Yazarı: Sâmiha Ayverdi
Yayınevi: Kubbealtı
“Şöyle ki, âile çevresinde ve eş dost arasında, âdetâ garâbete misal olarak, bir buçuk yaşından sonra gündüzleri uyutulamayan bir çocuk olduğumu çok dinledim ve mevzû, ancak seneler sonra eskiyebildi; hayli de zor unutuldu. Gerçekten de, bütün gayretlere rağmen uyutulamıyordum. Ama ağlamıyor, sâdece dinliyor ve düşünüyordum.”

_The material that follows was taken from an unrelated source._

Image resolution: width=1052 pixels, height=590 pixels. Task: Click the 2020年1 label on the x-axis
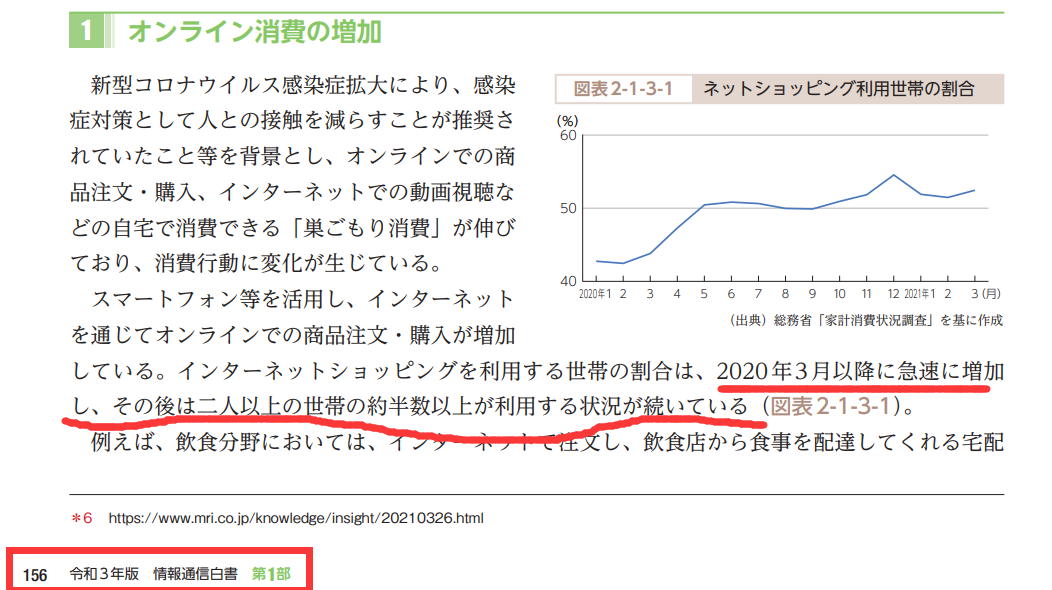(596, 296)
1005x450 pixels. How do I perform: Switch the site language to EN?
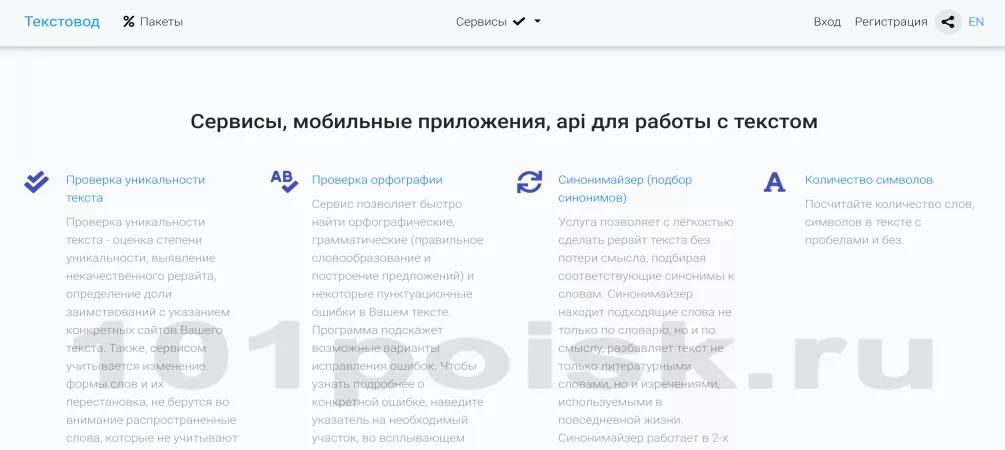[x=976, y=22]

“Şu hâlde Mehmetçiği Mehmetçik yapan, onu tepeden tırnağa sarıp hükmü altına alan bir “ilâ-i kelimetullah” aşkı idi. Zâten Şark Türklüğünün Garb'a akışındaki gerçek gaye bundan başka ne idi? Türk'ün ebedî “Kızıl Elma”sı, ilâ-i kelimetullah aşkı.
Ya sönerse, ya bütün bir milletin bütün bu müşterek gayesini söndürürlerse ne olacaktı? İnkıraz etmiş yıldızlar gibi bir müddet parlamakta devam etsek de, sonunda tarih göklerinde kararıp sönecektik.
Ama hayır.. İçim bunu reddediyor, işin oralara kadar gitmeyeceğini, gene “kelimetullah”ın elimizden tutup bize yol göstereceğini haber veriyordu.”